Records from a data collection
Start of Block

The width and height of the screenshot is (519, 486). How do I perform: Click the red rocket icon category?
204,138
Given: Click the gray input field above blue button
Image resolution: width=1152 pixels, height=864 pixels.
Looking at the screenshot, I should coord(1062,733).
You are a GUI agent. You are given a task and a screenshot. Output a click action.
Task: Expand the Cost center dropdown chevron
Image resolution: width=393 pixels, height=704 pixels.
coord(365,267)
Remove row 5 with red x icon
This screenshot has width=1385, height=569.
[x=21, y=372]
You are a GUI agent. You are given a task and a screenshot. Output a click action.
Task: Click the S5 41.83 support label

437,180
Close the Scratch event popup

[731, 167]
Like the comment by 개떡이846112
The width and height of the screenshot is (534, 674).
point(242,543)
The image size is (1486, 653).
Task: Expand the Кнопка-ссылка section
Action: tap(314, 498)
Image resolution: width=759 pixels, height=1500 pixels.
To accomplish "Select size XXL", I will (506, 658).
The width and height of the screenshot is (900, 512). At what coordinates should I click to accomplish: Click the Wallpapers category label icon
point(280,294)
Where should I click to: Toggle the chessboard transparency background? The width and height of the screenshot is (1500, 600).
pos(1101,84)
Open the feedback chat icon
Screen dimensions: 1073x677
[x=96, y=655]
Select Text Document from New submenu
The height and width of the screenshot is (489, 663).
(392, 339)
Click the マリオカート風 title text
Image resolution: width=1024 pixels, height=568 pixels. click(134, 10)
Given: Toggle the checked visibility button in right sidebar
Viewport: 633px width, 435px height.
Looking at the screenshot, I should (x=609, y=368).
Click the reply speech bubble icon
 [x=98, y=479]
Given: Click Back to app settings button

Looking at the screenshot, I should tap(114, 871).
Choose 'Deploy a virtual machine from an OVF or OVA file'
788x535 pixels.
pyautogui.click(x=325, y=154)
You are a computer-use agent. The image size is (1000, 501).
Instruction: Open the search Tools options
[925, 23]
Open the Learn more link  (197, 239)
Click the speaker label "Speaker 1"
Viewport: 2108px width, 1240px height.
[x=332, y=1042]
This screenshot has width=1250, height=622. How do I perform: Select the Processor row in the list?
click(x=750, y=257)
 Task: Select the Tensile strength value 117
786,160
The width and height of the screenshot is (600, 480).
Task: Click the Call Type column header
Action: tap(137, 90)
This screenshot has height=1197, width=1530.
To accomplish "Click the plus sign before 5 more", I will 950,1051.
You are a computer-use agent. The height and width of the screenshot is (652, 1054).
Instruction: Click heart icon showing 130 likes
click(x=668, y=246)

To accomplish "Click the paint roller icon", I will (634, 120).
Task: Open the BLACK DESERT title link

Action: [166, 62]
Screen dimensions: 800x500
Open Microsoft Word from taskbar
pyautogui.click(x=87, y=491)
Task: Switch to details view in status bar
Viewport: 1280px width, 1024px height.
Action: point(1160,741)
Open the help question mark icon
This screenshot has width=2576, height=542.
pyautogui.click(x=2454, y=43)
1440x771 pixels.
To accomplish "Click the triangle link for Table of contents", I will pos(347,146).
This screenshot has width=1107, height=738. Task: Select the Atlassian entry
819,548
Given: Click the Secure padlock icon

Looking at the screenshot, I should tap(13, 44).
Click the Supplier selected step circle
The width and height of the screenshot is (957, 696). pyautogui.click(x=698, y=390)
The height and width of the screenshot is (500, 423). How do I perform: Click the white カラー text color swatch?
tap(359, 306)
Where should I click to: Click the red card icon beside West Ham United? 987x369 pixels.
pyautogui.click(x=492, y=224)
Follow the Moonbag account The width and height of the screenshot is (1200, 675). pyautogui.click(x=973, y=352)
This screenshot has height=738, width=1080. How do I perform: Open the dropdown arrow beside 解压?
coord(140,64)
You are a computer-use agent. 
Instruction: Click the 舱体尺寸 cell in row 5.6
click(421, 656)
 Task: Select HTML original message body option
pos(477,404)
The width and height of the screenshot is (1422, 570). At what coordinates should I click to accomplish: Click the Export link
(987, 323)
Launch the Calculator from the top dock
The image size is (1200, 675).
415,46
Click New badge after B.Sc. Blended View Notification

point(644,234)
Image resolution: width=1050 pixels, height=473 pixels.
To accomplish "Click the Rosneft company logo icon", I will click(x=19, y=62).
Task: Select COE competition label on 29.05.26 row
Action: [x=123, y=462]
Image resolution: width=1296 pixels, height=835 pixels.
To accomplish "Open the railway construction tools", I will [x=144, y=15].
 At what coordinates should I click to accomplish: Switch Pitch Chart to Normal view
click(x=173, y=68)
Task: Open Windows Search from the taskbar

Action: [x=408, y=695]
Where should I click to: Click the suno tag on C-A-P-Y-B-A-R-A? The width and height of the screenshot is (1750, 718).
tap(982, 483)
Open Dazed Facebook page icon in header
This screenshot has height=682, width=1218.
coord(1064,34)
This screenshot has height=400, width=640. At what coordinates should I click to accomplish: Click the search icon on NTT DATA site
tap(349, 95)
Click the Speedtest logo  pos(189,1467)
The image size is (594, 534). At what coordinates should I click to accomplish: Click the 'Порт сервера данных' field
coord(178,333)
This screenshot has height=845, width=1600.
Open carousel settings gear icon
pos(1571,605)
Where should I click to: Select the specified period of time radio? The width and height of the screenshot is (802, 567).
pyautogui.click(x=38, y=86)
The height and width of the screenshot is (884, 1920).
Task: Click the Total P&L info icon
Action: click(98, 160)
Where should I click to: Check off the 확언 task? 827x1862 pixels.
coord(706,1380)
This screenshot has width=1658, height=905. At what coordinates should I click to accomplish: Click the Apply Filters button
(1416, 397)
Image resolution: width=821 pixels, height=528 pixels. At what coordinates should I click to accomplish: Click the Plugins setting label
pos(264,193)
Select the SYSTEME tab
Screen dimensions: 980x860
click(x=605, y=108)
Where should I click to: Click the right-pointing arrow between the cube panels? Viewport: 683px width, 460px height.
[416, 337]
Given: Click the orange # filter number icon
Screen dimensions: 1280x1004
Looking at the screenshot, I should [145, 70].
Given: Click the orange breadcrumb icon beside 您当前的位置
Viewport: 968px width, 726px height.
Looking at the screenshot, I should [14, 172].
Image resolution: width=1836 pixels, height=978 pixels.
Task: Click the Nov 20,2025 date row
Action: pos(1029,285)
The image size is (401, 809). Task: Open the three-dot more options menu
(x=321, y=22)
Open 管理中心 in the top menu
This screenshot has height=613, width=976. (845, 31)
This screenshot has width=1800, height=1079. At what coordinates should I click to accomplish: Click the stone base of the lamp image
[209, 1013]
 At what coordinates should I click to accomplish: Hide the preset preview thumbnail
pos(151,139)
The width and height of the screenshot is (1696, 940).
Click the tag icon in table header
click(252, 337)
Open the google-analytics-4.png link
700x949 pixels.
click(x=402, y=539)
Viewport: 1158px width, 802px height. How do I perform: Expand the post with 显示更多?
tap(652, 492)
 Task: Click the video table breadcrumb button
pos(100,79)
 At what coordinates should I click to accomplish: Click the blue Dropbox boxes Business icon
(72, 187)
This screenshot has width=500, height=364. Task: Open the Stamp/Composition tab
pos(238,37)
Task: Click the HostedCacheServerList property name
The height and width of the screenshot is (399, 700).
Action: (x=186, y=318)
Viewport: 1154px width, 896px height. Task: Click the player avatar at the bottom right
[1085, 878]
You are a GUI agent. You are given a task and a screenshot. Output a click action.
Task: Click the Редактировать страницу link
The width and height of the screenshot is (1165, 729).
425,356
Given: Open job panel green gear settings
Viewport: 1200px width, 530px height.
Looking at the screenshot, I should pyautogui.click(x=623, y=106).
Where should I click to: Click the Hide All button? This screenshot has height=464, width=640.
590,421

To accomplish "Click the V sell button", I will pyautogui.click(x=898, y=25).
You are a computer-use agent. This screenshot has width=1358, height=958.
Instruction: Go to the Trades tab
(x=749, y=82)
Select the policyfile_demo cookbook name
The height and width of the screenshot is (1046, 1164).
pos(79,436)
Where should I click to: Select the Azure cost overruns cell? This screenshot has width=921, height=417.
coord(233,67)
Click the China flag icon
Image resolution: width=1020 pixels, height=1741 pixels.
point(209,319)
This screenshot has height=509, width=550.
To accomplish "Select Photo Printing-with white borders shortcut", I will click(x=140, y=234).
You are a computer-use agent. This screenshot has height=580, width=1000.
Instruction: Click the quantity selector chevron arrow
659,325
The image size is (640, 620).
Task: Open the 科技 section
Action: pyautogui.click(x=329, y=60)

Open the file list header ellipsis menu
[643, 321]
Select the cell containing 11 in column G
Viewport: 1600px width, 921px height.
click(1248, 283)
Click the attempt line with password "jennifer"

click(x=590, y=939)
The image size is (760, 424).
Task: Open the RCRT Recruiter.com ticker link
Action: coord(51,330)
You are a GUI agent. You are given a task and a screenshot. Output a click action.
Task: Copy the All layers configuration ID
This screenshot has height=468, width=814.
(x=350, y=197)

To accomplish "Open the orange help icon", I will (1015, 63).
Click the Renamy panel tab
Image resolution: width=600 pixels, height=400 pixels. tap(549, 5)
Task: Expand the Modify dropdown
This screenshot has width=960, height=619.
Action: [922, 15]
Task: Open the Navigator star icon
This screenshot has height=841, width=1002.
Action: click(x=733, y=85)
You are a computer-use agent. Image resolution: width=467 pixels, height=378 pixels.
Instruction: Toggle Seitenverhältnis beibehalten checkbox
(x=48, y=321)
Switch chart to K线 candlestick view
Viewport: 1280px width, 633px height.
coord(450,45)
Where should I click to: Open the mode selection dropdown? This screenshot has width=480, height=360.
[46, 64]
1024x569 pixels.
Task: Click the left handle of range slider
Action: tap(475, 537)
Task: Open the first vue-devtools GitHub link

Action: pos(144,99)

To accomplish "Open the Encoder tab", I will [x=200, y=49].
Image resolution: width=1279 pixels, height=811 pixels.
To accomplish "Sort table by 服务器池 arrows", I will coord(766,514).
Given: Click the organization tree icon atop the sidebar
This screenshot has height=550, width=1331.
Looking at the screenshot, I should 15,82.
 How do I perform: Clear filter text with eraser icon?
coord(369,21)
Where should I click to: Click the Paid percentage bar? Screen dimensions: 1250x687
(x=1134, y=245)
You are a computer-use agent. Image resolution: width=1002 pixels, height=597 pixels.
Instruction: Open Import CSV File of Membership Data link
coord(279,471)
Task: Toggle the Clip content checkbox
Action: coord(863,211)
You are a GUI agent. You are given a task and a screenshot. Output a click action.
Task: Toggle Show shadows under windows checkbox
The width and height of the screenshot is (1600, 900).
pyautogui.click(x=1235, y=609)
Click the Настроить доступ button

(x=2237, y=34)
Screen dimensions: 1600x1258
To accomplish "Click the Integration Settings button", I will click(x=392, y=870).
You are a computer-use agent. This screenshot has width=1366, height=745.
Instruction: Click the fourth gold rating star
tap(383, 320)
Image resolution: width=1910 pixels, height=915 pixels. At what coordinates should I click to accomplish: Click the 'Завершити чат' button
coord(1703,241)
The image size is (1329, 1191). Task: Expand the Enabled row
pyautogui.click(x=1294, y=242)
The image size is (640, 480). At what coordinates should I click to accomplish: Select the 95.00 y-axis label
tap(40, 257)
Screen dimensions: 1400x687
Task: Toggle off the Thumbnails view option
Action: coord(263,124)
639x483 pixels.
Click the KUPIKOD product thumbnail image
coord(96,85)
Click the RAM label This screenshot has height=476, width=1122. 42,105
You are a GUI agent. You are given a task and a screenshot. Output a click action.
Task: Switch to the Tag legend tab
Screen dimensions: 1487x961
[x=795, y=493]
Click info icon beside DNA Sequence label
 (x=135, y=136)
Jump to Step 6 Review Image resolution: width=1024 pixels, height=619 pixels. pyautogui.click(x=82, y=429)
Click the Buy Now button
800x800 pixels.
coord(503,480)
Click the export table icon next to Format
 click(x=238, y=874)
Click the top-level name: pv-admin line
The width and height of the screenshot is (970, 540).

End of Block

TASK TO CARRY OUT:
Take exactly the lines from the one containing "You are a computer-use agent. The image" through the one containing "You are a computer-use agent. The height" in the data above, and output them with nothing added.

SOLUTION FOR THIS PROBLEM:
You are a computer-use agent. The image size is (1000, 501).
Instruction: Open the search Tools options
[925, 23]
Open the Learn more link  (197, 239)
Click the speaker label "Speaker 1"
Viewport: 2108px width, 1240px height.
[x=332, y=1042]
This screenshot has width=1250, height=622. How do I perform: Select the Processor row in the list?
click(x=750, y=257)
 Task: Select the Tensile strength value 117
786,160
The width and height of the screenshot is (600, 480).
Task: Click the Call Type column header
Action: tap(137, 90)
This screenshot has height=1197, width=1530.
To accomplish "Click the plus sign before 5 more", I will 950,1051.
You are a computer-use agent. The height and width of the screenshot is (652, 1054).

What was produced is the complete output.